Speaking of visuals, Parallax wasn’t a bug but more of a giant evil amoeba type thing. The revision of him being a former Guardian (who was corrupted by trying to absorbing the power of fear from the yellow power battery) that went rogue made much more sense.
They also did a good job of tying Hal in with Carol Ferris and Hector Hammond, with the three of them having been childhood friends (how convenient!) due to their family’s involvement with military aviation. Hector was jealous of Hal being popular, being involved with Carol, and that his father liked Hal. When Hector gets infected by Parallax, it only made sense that he went after Hal.
Amanda Waller! It was great to see that a minor character in the DCU was given a fair amount of screen time. Angela Bassett played the underground government operative who was responsible for the secret alien research facility. I wonder if she is going to play a role in the DC films like how Nick Fury and Agent Coulson have been tying the Avengers films together.
What I didn’t like:
The movie felt like it had scenes missing. Early on, Hal goes to his nephew’s birthday where they introduce his family briefly, but it really doesn’t do much to advance the plot. The Hal/Carol relationship was never explored. By the end of the film, it wasn’t clear if they were dating or just friends (another Reynolds reference!) Hal’s Green Lantern combat training was brief, making you wonder how he was able to defeat Parallax, the biggest threat the Green Lanterns ever faced. It makes me wonder if scenes were cut from the theatrical version, like what happened to Daredevil. The extended version of that film is significantly better, and I wonder if Green Lantern has suffered from bad editing.
Hal’s Green Lantern uniform looked ridiculous on screen, with the sinewy-Photoshopped look. And the mask…well, even they made jokes about how lame it was during the film.
The most offensive part of the film to me was the lack of acknowledging the creators of Green Lantern. No mention of Martin Nodell and Bill Finger, who started the whole shebang with Alan Scott. The same goes for John Broom and Gil Kane, who created Hal Jordan, the lead character of the movie, as well as many of the concepts of the movie (Sinestro, the Guardians, TOMAR RE!)
This movie felt a lot like Star Wars, with the whole struggle between will and fear seeming to rehash a lot of the Force and dark side themes. The Guardians’ citadel really reminded me of the Jedi council scenes in Phantom Menace and Revenge of the Sith, down to Hal pulling an Anakin and saying that they need to follow his plans.
So as I was getting ready to leave the theater, content with the film I saw. What it lacked in story, it made up for in visuals. My brother reminded me that there is a bonus scene during the credits. Then I saw something that made me shake my head in anger.
At one point in the film, Sinestro suggested creating a yellow fear-powered ring to user against Parallax. In this bonus clip, it has Sinestro replacing his green ring with a yellow one, with his costume transforming in to the yellow/black one from the recent comics. The switch from Sinestro from green to yellow made no sense.

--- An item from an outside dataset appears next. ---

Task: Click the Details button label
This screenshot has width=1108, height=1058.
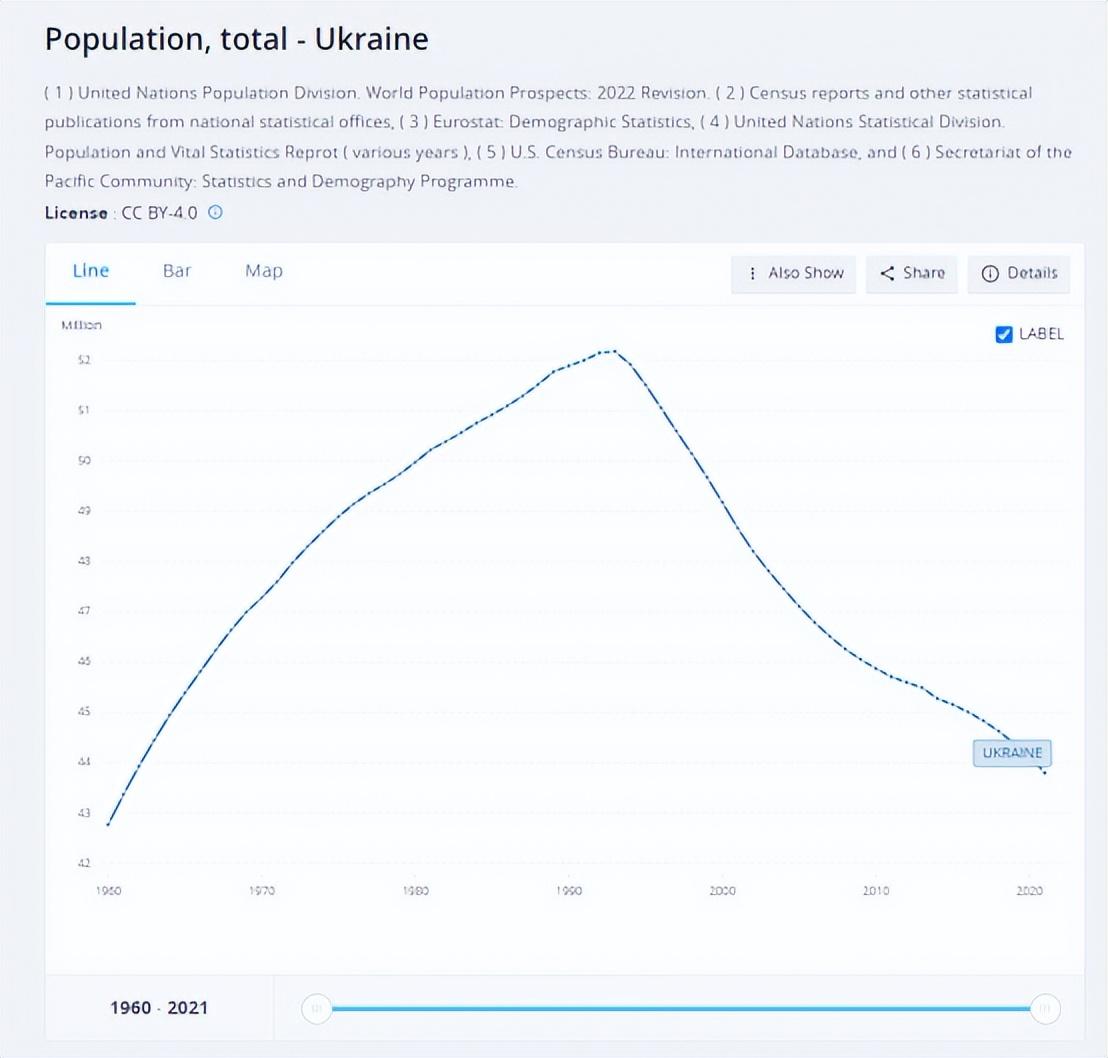Action: pos(1031,273)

In the comics, Sinestro’s turn came from a hatred/jealousy of Hal. This film addressed that, as Sinestro was not keen on him joining the corps and disagreed with his plan to handle the Parallax situation. But at the end of the film, you would assume that Sinestro had grown to respect Hal.
Not only did he save Hal at the end of the film, but Sinestro praised him in front of the whole corps. If they were buddy-buddy by the end, why would he do something like that?
And in an unintentional bit of comedy, Bleeding Cool reported that the brief slide at the end of the film that directed the audience to pick up Green Lantern comics at your local comics shop, they had the wrong web address. Hearing about this gave me a slight chuckle, but I can empathize with them, since I’ve made that mistake before.
Should you see it?
Well, the film was not as bad as it could have been. It certainly could have been better. It’s a decent enough film to warrant going out to the theater, so I’ll say yes.